Personal information
- Born: 29 July 1998 (age 27)

Sport
- Country: Germany
- Event: Racewalking

Medal record
Women's racewalking
Representing Germany
Military World Games
| Bronze medal – third place | 2019 Wuhan | 20 km walk |
German Indoor Athletics Championships
| Gold medal – first place | 2016 Leipzig | 3000 m walk |
| Gold medal – first place | 2017 Leipzig | 3000 m walk |
| Gold medal – first place | 2018 Leipzig | 3000 m walk |
| Gold medal – first place | 2019 Leipzig | 3000 m walk |

= Teresa Zurek =

German racewalker (born 1998)

Teresa Zurek (born 29 July 1998) is a German racewalker.

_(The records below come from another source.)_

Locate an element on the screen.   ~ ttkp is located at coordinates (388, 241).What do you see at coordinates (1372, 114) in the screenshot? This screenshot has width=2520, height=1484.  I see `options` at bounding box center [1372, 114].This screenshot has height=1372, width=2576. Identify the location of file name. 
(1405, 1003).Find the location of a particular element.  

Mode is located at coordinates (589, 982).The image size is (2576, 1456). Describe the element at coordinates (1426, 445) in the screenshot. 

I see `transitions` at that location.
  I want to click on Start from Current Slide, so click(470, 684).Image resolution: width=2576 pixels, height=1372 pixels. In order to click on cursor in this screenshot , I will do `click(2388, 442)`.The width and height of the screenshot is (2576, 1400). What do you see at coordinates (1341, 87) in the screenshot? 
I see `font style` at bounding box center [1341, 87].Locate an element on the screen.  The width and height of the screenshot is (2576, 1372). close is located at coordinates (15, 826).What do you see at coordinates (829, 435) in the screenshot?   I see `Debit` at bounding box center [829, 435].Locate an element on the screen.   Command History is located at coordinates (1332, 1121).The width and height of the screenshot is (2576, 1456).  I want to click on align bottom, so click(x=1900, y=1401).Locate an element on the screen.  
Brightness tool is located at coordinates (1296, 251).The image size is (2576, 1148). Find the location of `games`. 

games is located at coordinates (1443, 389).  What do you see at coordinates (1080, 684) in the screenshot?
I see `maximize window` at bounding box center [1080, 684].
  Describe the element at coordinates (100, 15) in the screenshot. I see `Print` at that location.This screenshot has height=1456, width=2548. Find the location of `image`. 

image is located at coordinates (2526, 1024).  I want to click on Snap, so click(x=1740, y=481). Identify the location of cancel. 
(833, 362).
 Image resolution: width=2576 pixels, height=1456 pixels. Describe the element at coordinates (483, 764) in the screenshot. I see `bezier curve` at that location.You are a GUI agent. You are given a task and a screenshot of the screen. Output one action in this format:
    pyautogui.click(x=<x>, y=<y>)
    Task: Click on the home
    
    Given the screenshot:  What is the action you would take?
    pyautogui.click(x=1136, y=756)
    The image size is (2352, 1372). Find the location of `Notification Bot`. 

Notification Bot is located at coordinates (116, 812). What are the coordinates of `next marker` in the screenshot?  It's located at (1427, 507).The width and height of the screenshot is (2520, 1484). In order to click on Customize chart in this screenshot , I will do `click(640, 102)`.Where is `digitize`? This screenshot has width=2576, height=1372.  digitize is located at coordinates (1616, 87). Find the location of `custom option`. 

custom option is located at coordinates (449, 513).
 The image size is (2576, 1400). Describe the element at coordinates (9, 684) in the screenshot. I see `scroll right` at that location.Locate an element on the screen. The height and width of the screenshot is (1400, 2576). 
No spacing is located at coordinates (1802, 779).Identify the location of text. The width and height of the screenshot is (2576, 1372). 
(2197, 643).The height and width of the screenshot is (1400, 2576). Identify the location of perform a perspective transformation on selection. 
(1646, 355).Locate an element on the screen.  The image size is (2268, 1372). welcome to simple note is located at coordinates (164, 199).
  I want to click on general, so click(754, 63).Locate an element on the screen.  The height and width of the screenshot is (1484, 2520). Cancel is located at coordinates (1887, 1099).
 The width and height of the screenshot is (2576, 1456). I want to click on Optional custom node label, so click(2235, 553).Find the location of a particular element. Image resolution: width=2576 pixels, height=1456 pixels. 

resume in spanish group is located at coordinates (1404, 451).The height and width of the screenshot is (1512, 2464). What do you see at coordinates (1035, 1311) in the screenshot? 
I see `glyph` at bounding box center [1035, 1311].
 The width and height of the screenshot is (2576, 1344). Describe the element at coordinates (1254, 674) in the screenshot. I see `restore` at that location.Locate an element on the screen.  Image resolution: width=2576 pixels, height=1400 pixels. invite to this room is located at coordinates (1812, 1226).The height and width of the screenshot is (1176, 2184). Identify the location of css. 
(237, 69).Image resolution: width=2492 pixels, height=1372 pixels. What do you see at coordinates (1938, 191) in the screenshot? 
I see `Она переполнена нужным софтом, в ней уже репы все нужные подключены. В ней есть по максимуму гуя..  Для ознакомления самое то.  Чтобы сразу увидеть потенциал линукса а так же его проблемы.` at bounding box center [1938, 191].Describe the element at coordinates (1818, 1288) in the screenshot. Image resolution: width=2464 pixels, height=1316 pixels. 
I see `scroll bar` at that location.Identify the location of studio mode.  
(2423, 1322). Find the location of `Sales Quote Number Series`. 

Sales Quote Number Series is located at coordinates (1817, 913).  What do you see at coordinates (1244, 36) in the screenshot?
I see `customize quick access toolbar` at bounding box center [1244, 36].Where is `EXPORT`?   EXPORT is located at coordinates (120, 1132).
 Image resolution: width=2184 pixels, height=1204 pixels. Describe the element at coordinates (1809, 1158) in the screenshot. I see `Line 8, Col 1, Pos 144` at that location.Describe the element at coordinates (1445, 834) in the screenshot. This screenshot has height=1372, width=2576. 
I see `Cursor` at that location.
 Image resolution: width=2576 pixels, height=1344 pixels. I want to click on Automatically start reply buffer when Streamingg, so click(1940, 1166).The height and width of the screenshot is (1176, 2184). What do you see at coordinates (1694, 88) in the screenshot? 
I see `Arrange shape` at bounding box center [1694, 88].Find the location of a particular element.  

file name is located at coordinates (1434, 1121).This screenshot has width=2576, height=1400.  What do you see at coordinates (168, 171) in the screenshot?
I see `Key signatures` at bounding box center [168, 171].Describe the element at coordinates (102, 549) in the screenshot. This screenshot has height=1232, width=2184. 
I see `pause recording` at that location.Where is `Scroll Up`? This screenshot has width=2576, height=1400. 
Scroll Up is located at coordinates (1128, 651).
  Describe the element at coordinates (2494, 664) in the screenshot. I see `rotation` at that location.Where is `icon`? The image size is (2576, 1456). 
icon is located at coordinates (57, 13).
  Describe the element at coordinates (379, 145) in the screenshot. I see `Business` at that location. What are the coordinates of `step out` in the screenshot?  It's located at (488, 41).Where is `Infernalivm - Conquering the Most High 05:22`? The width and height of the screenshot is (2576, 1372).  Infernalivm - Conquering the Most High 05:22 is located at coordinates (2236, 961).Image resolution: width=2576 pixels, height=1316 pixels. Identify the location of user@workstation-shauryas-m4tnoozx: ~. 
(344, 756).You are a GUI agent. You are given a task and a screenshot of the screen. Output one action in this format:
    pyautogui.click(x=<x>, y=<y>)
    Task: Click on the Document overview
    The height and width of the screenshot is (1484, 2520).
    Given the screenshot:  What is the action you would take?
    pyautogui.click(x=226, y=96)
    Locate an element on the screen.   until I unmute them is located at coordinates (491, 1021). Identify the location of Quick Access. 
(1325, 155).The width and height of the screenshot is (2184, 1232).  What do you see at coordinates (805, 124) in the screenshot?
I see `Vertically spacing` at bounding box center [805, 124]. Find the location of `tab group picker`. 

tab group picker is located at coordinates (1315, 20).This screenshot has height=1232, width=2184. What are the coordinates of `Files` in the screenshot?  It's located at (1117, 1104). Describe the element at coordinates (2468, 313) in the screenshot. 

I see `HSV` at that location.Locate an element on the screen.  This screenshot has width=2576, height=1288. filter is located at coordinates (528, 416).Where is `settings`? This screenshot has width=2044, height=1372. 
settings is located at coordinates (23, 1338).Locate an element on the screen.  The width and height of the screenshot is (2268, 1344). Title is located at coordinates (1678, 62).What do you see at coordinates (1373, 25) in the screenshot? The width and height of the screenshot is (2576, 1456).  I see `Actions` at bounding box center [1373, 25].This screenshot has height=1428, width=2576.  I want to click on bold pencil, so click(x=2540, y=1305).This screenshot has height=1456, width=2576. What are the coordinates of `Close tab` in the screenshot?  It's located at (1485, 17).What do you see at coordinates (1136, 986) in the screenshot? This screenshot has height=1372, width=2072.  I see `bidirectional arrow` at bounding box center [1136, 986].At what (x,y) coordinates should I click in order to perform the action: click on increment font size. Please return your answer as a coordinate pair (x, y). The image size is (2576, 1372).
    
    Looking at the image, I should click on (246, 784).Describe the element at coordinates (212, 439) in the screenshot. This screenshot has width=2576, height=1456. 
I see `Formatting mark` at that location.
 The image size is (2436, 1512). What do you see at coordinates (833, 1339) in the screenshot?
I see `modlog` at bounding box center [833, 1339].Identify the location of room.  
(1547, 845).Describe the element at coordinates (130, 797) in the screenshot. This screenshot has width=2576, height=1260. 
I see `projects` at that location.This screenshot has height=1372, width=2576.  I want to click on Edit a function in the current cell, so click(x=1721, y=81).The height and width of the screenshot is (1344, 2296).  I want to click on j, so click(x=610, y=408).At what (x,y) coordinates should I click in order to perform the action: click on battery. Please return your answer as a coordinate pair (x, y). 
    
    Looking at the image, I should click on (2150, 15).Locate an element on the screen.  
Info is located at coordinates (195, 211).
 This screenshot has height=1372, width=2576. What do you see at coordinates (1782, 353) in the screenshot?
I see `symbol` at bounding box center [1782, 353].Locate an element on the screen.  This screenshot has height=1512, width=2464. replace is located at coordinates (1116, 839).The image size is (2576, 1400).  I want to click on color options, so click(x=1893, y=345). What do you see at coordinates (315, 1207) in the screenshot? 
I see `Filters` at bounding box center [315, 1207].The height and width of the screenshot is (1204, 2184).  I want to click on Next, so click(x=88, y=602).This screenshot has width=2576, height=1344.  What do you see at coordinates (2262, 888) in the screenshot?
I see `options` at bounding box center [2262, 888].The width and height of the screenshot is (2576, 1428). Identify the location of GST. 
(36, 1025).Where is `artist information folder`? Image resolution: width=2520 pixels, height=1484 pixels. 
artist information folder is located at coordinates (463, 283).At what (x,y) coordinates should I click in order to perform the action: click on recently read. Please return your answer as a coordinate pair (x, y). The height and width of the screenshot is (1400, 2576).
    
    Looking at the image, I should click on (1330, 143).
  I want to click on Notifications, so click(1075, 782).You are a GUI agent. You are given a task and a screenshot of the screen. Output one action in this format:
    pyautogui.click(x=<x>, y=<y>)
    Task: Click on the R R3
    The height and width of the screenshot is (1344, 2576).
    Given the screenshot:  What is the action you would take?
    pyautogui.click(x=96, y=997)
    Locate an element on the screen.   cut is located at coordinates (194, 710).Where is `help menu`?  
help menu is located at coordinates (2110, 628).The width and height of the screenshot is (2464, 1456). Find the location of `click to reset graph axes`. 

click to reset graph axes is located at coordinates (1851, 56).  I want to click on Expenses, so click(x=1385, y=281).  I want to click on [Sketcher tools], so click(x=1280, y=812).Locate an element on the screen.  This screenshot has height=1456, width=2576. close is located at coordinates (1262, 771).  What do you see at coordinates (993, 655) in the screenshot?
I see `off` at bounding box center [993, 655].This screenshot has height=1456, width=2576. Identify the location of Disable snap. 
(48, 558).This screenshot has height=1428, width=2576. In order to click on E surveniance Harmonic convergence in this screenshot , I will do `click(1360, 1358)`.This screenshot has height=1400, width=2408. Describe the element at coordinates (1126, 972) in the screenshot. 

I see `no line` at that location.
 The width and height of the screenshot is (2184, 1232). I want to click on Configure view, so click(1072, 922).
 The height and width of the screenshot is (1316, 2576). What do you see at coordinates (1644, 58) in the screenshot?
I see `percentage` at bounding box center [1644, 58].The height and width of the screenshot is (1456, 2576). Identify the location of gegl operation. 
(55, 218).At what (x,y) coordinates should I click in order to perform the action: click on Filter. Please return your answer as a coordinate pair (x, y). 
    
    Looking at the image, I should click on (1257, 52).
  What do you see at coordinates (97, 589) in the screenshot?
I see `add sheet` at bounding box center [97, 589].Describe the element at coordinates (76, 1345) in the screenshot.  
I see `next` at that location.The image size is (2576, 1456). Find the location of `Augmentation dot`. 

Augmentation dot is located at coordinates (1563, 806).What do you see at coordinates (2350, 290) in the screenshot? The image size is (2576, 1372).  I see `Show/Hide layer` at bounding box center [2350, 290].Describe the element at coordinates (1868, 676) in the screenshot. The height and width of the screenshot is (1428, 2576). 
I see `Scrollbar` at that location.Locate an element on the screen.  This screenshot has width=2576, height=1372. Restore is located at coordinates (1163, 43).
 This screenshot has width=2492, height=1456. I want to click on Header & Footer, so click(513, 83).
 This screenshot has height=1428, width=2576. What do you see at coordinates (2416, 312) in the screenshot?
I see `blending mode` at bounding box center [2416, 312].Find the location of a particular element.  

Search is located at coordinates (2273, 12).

In 2016, Zurek finished in 11th place in the women's 10,000 metres walk at the 2016 IAAF World U20 Championships held in Bydgoszcz, Poland. The following year, she won the silver medal in the women's 10,000 metres walk at the 2017 European Athletics U20 Championships held in Grosseto, Italy. In 2018, she competed in the women's 20 kilometres walk at the 2018 European Athletics Championships held in Berlin, Germany. She finished in 20th place.

In 2019, Zurek finished in 8th place in the women's 20 kilometres walk event at the European Athletics U23 Championships held in Gävle, Sweden. In the same year, she won the bronze medal in the women's 20 kilometres walk at the 2019 Military World Games held in Wuhan, China.